Euforia, semua berbahagia menyambut tahun baru yang akan datang sebentar lagi. Ya, biasanya di desa bernama Desa Melati mengadakan pesta makan sekaligus pesta kembang api sebagai tanda pelepasan keburukan yang terjadi ditahun sebelumnya yang pernah dilakukan para penduduknya. Beramai-ramai buang sial dan kepribadian buruk mereka selama tahun lalu, berharap menjadi lebih baik ditahun selanjutnya.
Makanan sudah tersedia di meja makan panjang membentang dilapangan tempat biasanya penduduk desa berkumpul. Para wanita sibuk memasak, menyiapkan meja dan makan untuk semua penduduk Desa Melati.
Langit yang membiru indah dihiasi bintang-bintang kecil berkelap kelip. Akan menjadi saksi dan ritual yang setiap tahun penduduk Desa Melati lakukan.
"Diaaah.., Diaah tolong ibu, dong.. ambilin cobek di dekat panci. Tapi tolong cuciin dulu ya, soalnya abis ngulek sambel terasi." Teriak wanita gendut sambil mengelap keringatnya. Tidak mau air dari tubuhnya menetes ke makanan yang sedang ia masak.
"Sebentar bu, Diah cariin dulu." Bergegas ia menjalankan perintah ibu gendut berkemben itu. Kepalanya diikatkan kain sebagai bandana untuk mencegah rambut-rambut setangah putih itu terurai dan mengganggunya memasak.
"Nah, ini dia ketemu." Ujar gadis muda berparas cantik dan berkulit putih itu. Hidung yang mancung, walau tak semancung ayahnya. Gadis yatim yang sudah lama ditinggal ibunya begitu giat membantu dalam setiap acara.

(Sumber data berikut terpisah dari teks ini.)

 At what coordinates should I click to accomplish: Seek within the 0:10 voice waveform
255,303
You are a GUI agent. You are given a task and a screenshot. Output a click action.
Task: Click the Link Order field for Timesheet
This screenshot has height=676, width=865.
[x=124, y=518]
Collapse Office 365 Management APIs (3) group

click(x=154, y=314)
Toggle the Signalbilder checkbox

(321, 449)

"Bu Marni, ini cobeknya." Kata Diah meletakan cobek itu didekat ibu Gendut bernama Marni itu.
"Iya Diah, taro disitu aja. Makasih ya, Diah." Semua banyak yang senang pada Diah. Rajin, cantik dan taat beribadah.
"Iya bu Marni, sama-sama."
"Wah.. nak Diah, rajin banget sih, Kamu. Coba ibu punya anak laki-laki yang udah gede, pasti ibu jadiin menantu." Celetuk ibu-ibu berhijab.
"Aah.. ibu bisa aja. Diah senang kok, bisa membantu kegiatan di desa ini. Lagian kan, Diah udah ditinggal ibu sejak lahir." Mendadak nada cerianya menjadi pelan dan melankolis.
"Hei.., Diah.. biarpun ibu kamu gak ada. Kamu kan masih punya kita-kita disini, anggap aja kami semua ibu kamu." Celetuk lainnya ibu-ibu berusia lima puluh tahun di pojok sana.
"Iya Diah, jangan bersedih begitu." Lainnya ikut menyambar. Diah hanya tersenyum kecut. "Makasih ibu-ibu." Hatinya tetap merindukan ibunya, walau ia tidak pernah bertemu dan melihat wajah ibunya, tapi Diah tetap merindukan ibunya yang selalu ia lihat di album foto dirumah.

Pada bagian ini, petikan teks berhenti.